*** Opening of RECORDS TO PROCESS ***
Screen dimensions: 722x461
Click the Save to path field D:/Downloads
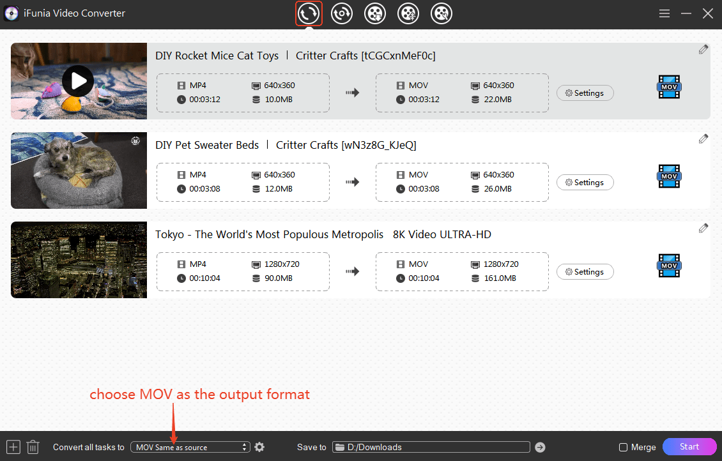431,447
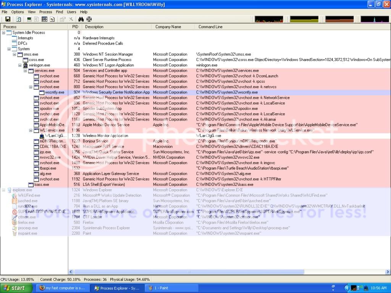
Task: Open System Information via toolbar icon
Action: click(29, 19)
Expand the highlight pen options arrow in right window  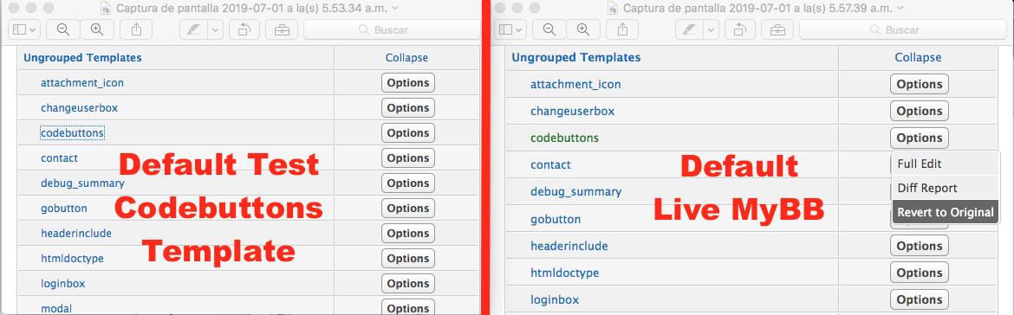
*** Close of RECORDS TO PROCESS ***
__WHAT THIS TASK INVOLVES__
Your copy should match the entries above exactly and contain no pictures.

__TASK RESPONSE__
Screen dimensions: 722x461
Click the Save to path field D:/Downloads
431,447
Task: Open System Information via toolbar icon
Action: click(29, 19)
Expand the highlight pen options arrow in right window  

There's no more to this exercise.